Media Utama Terpercaya

22 Agustus 2026, 23:07
Search

Rektor Unsoed Terjerat OTT, KPK Sebut Dugaan Pemerasan Penerimaan Mahasiswa Baru

Facebook
X
WhatsApp
Telegram
Rektor Unsoed Terjerat OTT
Rektor Unsoed Terjerat OTT [Foto: Law-Justice]

Jakarta, mu4.co.id – Komisi Pemberantasan Korupsi (KPK) resmi menyatakan bahwa Rektor Universitas Jenderal Soedirman (Unsoed) Akhmad Sodiq terjerat operasi tangkap tangan (OTT) terkait dugaan pemerasan dalam penerimaan mahasiswa baru atau gratifikasi, Kamis (20/08/2026).

KPK menyebut, tersangka mematok tarif sebesar Rp 650 juta untuk setiap calon mahasiswa baru Fakultas Kedokteran yang ikut seleksi jalur masuk mandiri kampus.

“Terkait dengan dugaan penerimaan yang dilakukan oleh penyelenggara negara di lingkungan Unsoed atau Universitas Jenderal Soedirman di Purwokerto ini diduga terkait dengan penerimaan mahasiswa di antaranya di Fakultas Kedokteran,” kata Juru Bicara KPK, Budi Prasetyo, Jumat (21/08/2026).

“Dan memang ada sejumlah uang bernilai ratusan juta untuk bisa masuk sebagai mahasiswa di Fakultas Kedokteran di sana. Dan diduga memang ada layering dalam penerimaan tersebut,” lanjutnya.

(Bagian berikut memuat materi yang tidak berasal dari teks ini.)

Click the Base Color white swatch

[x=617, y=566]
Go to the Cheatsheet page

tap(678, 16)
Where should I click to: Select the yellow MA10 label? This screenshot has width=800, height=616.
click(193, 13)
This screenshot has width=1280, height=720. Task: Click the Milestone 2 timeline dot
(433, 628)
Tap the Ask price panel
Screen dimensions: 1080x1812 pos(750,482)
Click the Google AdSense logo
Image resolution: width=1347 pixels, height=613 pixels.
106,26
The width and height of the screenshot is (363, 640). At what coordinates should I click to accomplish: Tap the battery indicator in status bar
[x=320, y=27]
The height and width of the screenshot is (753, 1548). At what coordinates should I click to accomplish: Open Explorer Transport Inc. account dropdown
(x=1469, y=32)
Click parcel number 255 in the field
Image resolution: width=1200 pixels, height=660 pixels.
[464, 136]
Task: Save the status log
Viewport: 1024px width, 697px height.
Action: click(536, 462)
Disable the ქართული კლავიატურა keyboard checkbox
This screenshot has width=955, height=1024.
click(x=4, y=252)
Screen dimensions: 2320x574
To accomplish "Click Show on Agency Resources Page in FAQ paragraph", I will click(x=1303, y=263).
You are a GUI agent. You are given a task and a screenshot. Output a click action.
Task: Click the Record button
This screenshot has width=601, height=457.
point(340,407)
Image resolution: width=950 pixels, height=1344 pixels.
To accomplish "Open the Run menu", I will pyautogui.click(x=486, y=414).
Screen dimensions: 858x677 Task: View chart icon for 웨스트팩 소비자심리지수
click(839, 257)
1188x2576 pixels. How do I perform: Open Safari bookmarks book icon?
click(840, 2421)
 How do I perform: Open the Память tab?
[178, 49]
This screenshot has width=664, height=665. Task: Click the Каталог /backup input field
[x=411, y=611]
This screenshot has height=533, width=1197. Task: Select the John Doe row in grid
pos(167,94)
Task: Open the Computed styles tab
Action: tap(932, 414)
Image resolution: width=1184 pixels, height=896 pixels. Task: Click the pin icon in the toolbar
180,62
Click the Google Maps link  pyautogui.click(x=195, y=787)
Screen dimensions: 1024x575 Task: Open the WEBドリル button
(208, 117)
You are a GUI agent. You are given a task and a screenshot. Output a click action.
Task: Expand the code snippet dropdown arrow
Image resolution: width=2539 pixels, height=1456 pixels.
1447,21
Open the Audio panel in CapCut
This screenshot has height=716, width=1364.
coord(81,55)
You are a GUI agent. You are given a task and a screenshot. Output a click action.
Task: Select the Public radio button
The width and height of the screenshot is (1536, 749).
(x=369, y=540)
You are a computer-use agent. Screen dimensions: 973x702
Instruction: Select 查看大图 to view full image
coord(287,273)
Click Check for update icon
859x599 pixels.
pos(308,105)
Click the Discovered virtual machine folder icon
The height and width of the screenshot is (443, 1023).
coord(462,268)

Baca juga: Bupati Pati Ditangkap KPK Atas Kasus Pemerasan, Begini Kronologinya!

Total 6 orang tersangka yang sudah ditetapkan dalam kasus tersebut, diantaranya yaitu Rektor Unsoed, Akhmad Sodiq; Wakil Rektor III Unsoed, Norman Arie Prayoga; Kepala Bagian Akademik Unsoed, Eko Sumanto; serta tiga orang pihak swasta yang bernama Dian Mulia Wardhana, Adhi Wiharto, dan Mulyono.

Dalam operasi senyap tersebut, KPK menemukan dan menyita barang bukti berupa uang tunai senilai kurang lebih Rp665 juta dan saldo dalam rekening senilai Rp99 juta.

Pihaknya menyayangkan terjadinya dugaan korupsi di ruang pendidikan, yang seharusnya tidak sekadar diisi dengan pembelajaran ilmu pengetahuan tapi juga penanaman nilai dan karakter.

“Terlebih dugaan korupsi terjadi saat proses awal, proses penerimaan. Artinya, transaksional sudah terjadi saat mahasiswa baru membuka gerbang masuk kampus. Gerbang yang semestinya menjadi gapura cita-cita dan masa depan bangsa,” pungkas Budi.